The euro zone has at least admitted that spending a lot more than you earn is unsustainable. Not so the United States. For graphic and painful evidence, look at the mother of all PowerPoint presentations - the nearly 500-page "USA Inc." report prepared last month by Mary Meeker, the former Morgan Stanley analyst who was dubbed "Queen of the Net" in the mid-1990s, when she predicted that the World Wide Web would take over the planet. She is now a partner at venture capital powerhouse KPCB and her report analyzes the United States as if it were a corporation.

Her picture is compelling, and not pretty. U.S. spending is going from the excessive to the obscene. She calculates that USA Inc.'s cash flow (the difference between government's cash intake and outflow) was negative $1.3-trillion (U.S.) last year, equivalent to $11,000 per household. Cash flow has been negative for nine consecutive years, totalling $4.8-trillion.

She puts the United States' net worth at negative $44-trillion. That's assets minus liabilities, including the unfunded liabilities of Social Security and Medicare over the next 75 years (which the Treasury Department considers an "off balance sheet" item). The figure is absurd in the sense that it is based on wild assumptions, such as interest rates and the theoretical value of natural resources. Still, it's meant to make a point and the point is that the epic spending has put the United States in dire financial shape.

While no financial crisis is the same, excessive debt from unsustainable spending has played a factor in more than a few of them. New York City, in 1975, Argentina, in 2001, and Greece, in 2010, were all taken down in good part by unfunded entitlement spending (Dubai's crisis in 2009 was a property bubble; Ireland's last year was a property bubble mixed with a bank meltdown).

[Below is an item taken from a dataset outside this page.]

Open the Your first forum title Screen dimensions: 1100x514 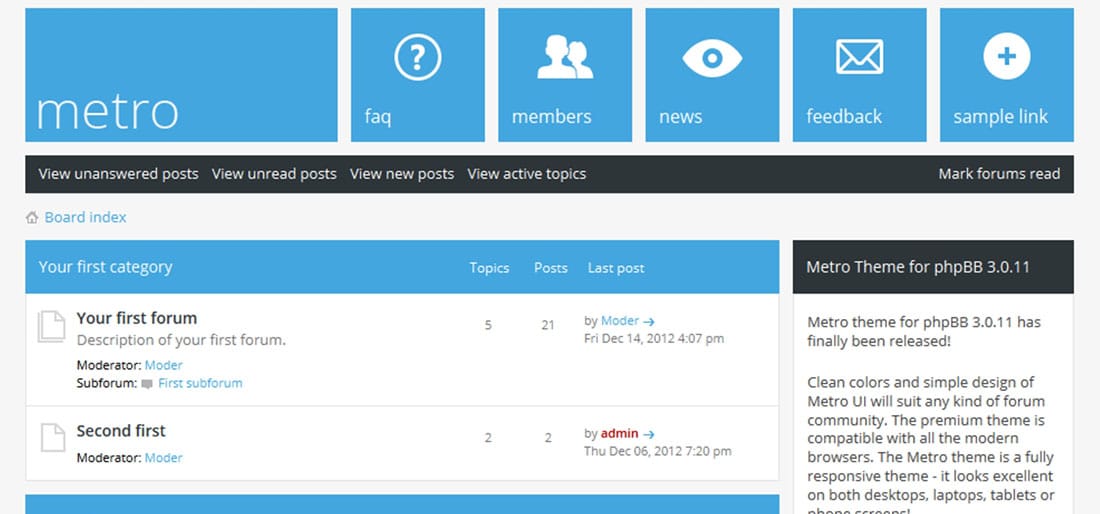pyautogui.click(x=137, y=318)
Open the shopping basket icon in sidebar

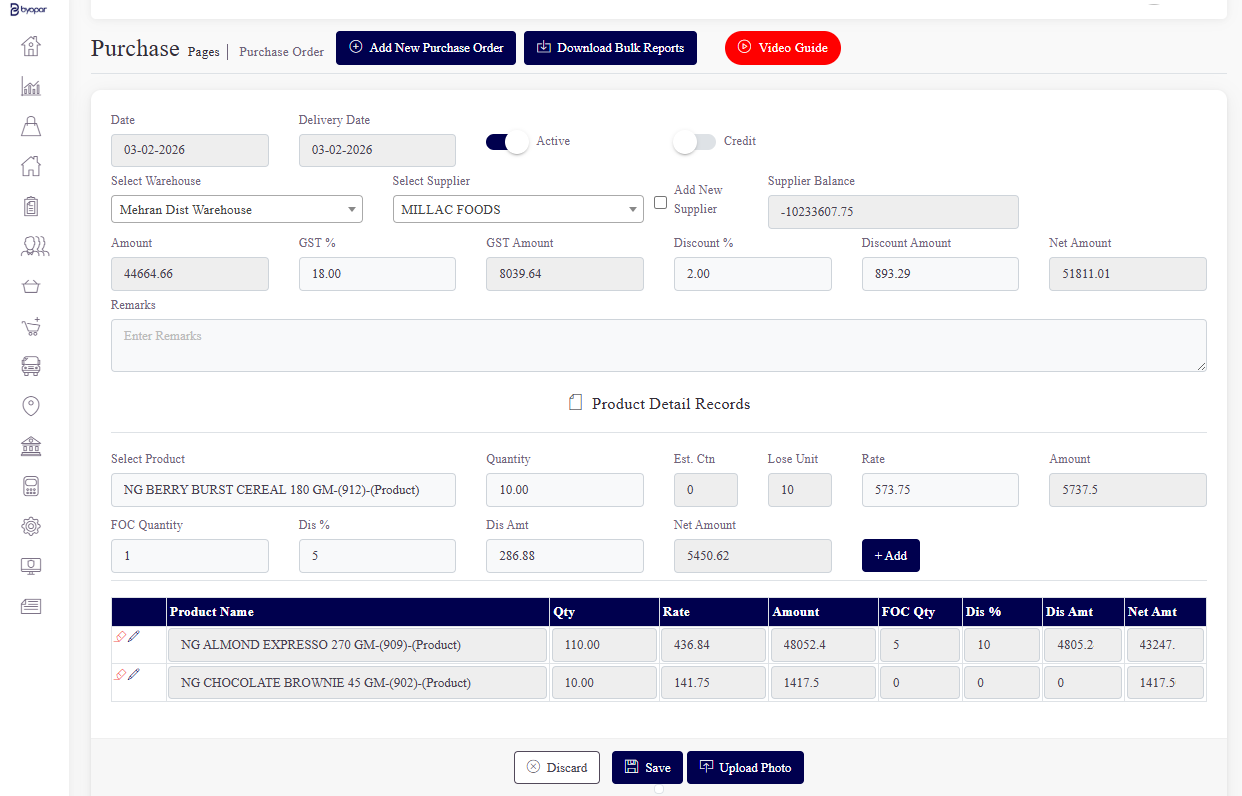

On the unfunded entitlements front, the United States stands out. Spending on Medicare and Medicaid (the insurance programs for low-income families and the elderly) reached $724-billion last year, equivalent to 21 per cent of government expenses, up from 5 per cent 40 years ago. U.S. government spending on health care now consumes 8.2 per cent of gross domestic product, up from just 1.3 per cent half a century ago. According to the Congressional Budget Office, entitlement spending and interest payments would exceed total government revenues by 2025, assuming current policy goes unchanged.

No wonder the United States looks like Greece writ large. Already, the U.S. budget deficit, forecast at about 9 per cent this year, is worse than Greece's, which should land at about 7.5 per cent. While Greece's overall net debt is monstrous - it was 111 per cent of GDP in 2009 - the U.S. figure is rising more quickly. It grew by almost half - to 55 per cent of GDP - between 2005 and 2009 and various forecasts say the figure could triple over the next 20 years.

Incredibly, the United States has done little to close the yawning gap between expenditures and revenue. The Obama administration recently approved a two-year extension to the Bush-era tax cuts. This is not just unsustainable; it is madness. While the United States watches the euro zone's debt woes with a mixture of amusement and alarm, it might consider that it too is heading off a cliff.